W Betlejem, w "domu chleba", Bóg rodzi się w żłobie

Homilia podczas Pasterki 24.12.2018

W Wigilię Bożego Narodzenia, w poniedziałek 24 grudnia, Ojciec Święty odprawił w Bazylice Watykańskiej Pasterkę, którą koncelebrowało z nim 25 kardynałów, 17 arcybiskupów i biskupów oraz około 270 kapłanów. Byli na niej obecni m.in. biskup Koptyjskiego Kościoła Ortodoksyjnego we Włoszech Barnaba El Soryani i biskup Joan z Bogorodska, administrator parafii Patriarchatu Moskiewskiego we Włoszech oraz delegacja z ambasady wietnamskiej we Włoszech. Poniżej zamieszczamy homilię Papieża.

Józef z poślubioną sobie Maryją udał się «do miasta Dawidowego, zwanego Betlejem» (Łk 2, 4). Tej nocy i my udajemy się do Betlejem, aby tam odkryć tajemnicę Bożego Narodzenia.
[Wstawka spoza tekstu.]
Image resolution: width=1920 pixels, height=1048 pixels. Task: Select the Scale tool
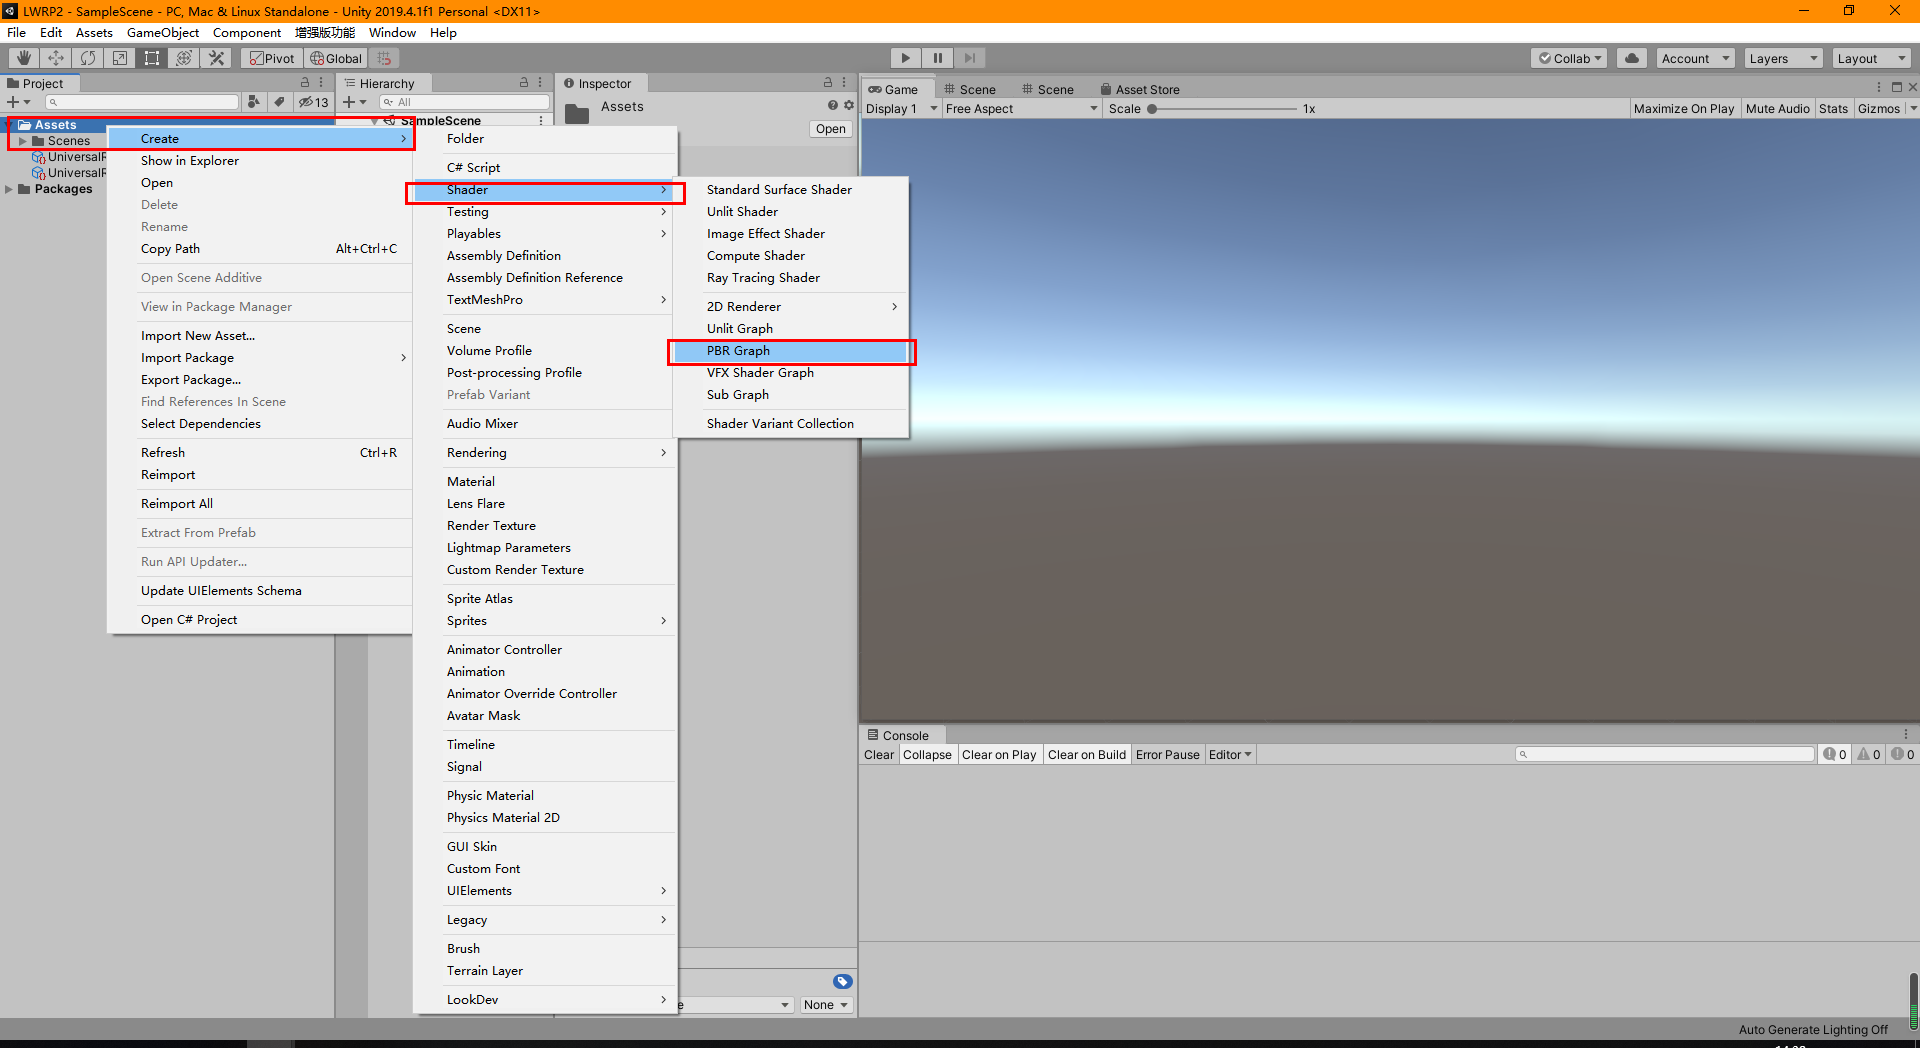120,58
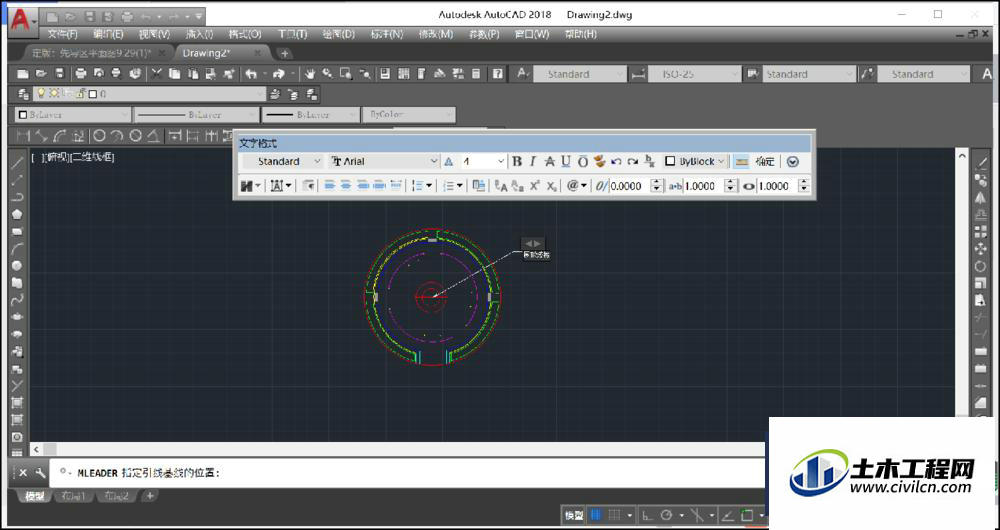Viewport: 1000px width, 530px height.
Task: Open the text format options round button
Action: point(793,161)
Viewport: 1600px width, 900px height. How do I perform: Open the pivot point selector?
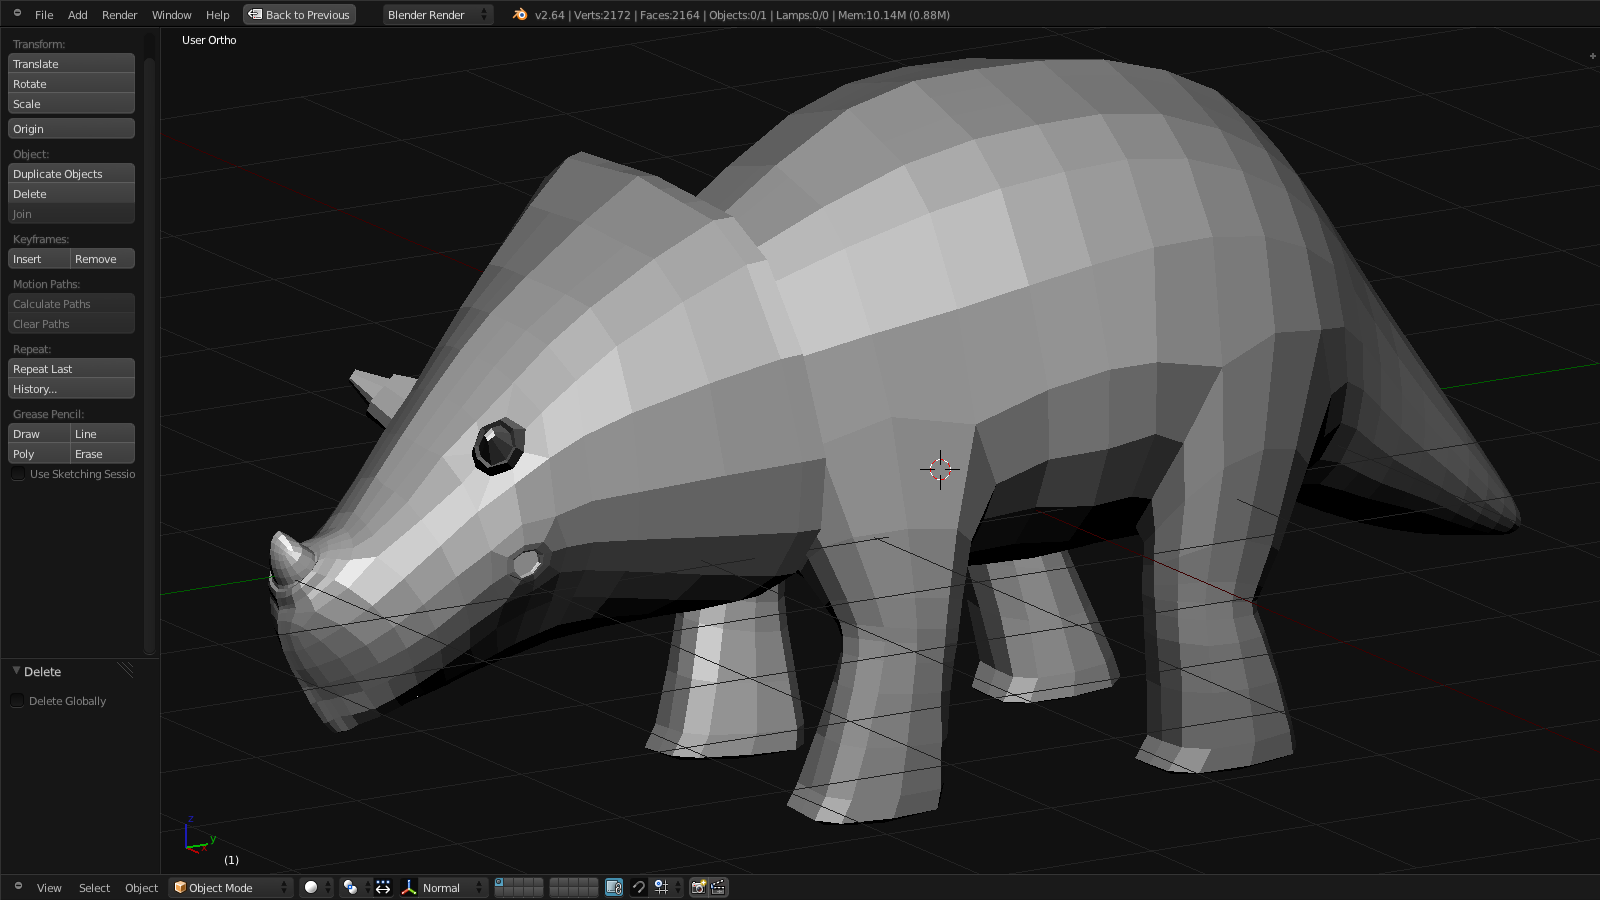pos(355,888)
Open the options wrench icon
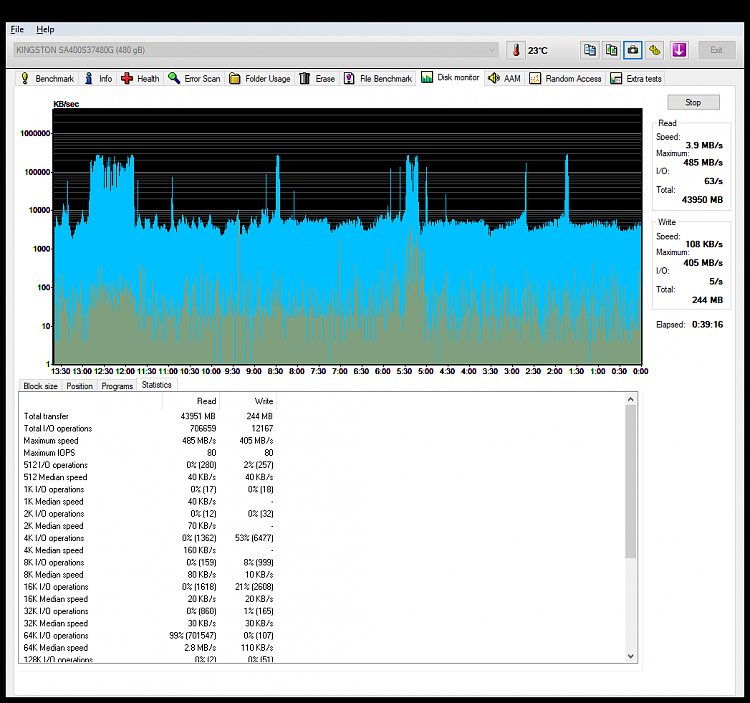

1. Betlejem: ta nazwa oznacza dom chleba. W tym «domu» Pan wyznacza dzisiaj spotkanie rodzajowi ludzkiemu. Wie, że potrzebujemy pokarmu, aby żyć. Ale wie również, że pokarmy świata nie zaspokajają serca. W Piśmie Świętym grzech pierworodny ludzkości jest powiązany właśnie ze spożywaniem pokarmu: «Zerwała owoc i skosztowała go» — mówi Księga Rodzaju (por. 3, 6). Wziął i zjadł. Człowiek stał się chciwy i żarłoczny. Wielu ludziom posiadanie, gromadzenie rzeczy wydaje się sensem życia. Nienasycona zachłanność przenika ludzką historię, aż po paradoksy dnia dzisiejszego, gdy nieliczni suto ucztują, a nazbyt wielu nie ma chleba, by żyć.

Betlejem jest punktem zwrotnym, zmieniającym bieg dziejów. Tam Bóg, w domu chleba, rodzi się w żłobie. Jakby chciał nam powiedzieć: oto jestem dla was, jako wasz pokarm. Nie bierze, ale karmi, nie daje czegoś, lecz samego siebie. W Betlejem odkrywamy, że Bóg nie jest kimś, kto odbiera życie, ale Tym, który daje życie. Do człowieka, nawykłego od samego początku, by brać i jeść, Jezus zaczyna mówić: «Bierzcie i jedzcie, to jest Ciało moje» (Mt 26, 26). Malutkie ciało Dzieciątka z Betlejem wprowadza nowy model życia: nie pożerać i gromadzić, ale dzielić się i dawać. Bóg staje się mały, aby być naszym pokarmem. Karmiąc się Nim, Chlebem życia, możemy odrodzić się w miłości i przerwać spiralę chciwości i zachłanności. Z «domu chleba» Jezus doprowadza człowieka z powrotem do domu, aby stał się członkiem rodziny swego Boga i bratem bliźniego. W obliczu żłóbka rozumiemy, że tym, co karmi życie, nie są dobra, lecz miłość; nie zachłanność, ale miłosierdzie; nie obfitość, by się z nią obnosić, ale prostota, której należy strzec.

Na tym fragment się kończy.